▶ [Excerpt provided]:

The Landwasher toilet solves this problem in straightforward fashion, so let's just be clear about how: It makes use of number one to flush number two. "Any animal pees before it poops," Wu says. (Though there are some exceptions.) Because eliminating solid waste takes longer, the toilet's computer keeps track of how long you spend inside a stall and then draws conclusions about what you've been doing in there. Valves separate urine and fecal matter. Urine, which is sterile, is stored in a tank under the toilet, while solid waste is obliterated with what looks like the engine and blade of a garbage disposal. The system then uses the sterile urine to flush. Landwasher toilets use only one-tenth of a gallon of water to staunch any odor—or none at all if a blue surface disinfectant is added. The computers and moving parts can even be powered by solar energy. "Technology has to solve this problem," he says. "The water shortage is even worse than the power shortage, because we have renewable energy, but it's hard to turn polluted water into clean water."
The flushing mechanism may sound gross, but it's common enough to Wu. During his childhood in rural China in the 1970s, his family would use human waste as fertilizer to farm its land. "Back then, it was much less expensive than fertilizer," he says. "Whoever went to collect it profited from it." Wu's grandmother had that particular chore, and the memory stayed with him. After graduating from Peking University in 1991 with a degree in physics, he ended up working at a securities trading house in Shenzhen. Several years later, the official in charge disappeared abroad with much of the company's assets. Wu returned to Beijing, visited the Palace Museum one day and, after seeing the sorry state of the facilities, resolved to invent a new kind of toilet.

▶ [Provided information]:
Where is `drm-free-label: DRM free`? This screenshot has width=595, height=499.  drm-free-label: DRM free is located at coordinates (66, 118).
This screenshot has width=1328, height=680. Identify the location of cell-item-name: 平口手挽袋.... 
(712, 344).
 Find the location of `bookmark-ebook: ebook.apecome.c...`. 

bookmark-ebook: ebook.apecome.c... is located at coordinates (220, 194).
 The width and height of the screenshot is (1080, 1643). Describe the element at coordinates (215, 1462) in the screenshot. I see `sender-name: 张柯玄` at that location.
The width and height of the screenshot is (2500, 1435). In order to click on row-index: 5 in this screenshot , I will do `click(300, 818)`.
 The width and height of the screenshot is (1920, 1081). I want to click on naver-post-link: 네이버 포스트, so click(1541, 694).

▶ [Instruction 1]:
Answer the following about the Landwasher toilet passage:
(a) How much water does a Landwasher toilet use?
(b) In what year did Wu graduate from Peking University, and in what subject?
(c) Which place in Beijing did Wu visit before resolving to invent a new kind of toilet?
▶ [Instruction 2]: Write the next part of the passage on the Landwasher toilet, continuing from its final sentence.
The data originate from a separate source.

▶ [Response box 1]:
(a) One-tenth of a gallon, or none at all if a blue surface disinfectant is added.
(b) 1991, with a degree in physics.
(c) The Palace Museum.

▶ [Response box 2]:
Almost no one around him shared his enthusiasm. He fiddled with the design by himself for years, with little support. They didn't see the point, despite Wu's entreaties about the deteriorating environment. Those years were especially trying on his marriage, he admits, and ultimately led to its dissolution. His father was perhaps the only one who believed in him, and lent him startup money. Within two years, he had the blueprints and patented his facilities; today, Landwashers start at $5,000 and can be found everywhere from parks to construction sites.
Meanwhile, the rest of the world is discovering that more than 150 years after the first practical water closet was developed, there's a pressing need for a better one. Last year, the Gates Foundation said it would hand out $6.5 million in "toilet of the future" grants. A number of companies around the globe compete in the waterless-toilet sector, with a lot of different design concepts, but Landwasher is the only one that uses a human's own waste to novel effect.
Despite Wu's success, he is still refining his product. "Now we want to figure out how to turn the waste into powder or pellets, to spread out over land," he says, harkening back to his grandmother's old task. Ultimately, he wants to design a system for residential buildings, which currently flush away about a third of their overall water consumption.
But Wu isn't interested in Gates Foundation grants. He has enough capital to fund his own research and development, including help from New Ventures, the VC arm of the World Resources Institute. He says the foundation's requirements are far too strict. "We're trying to make things simpler, not more complicated," he says. "They are asking people to turn shit into batteries." He raises his eyebrows to signal his bemusement and drily retorts, "They won't be the best batteries."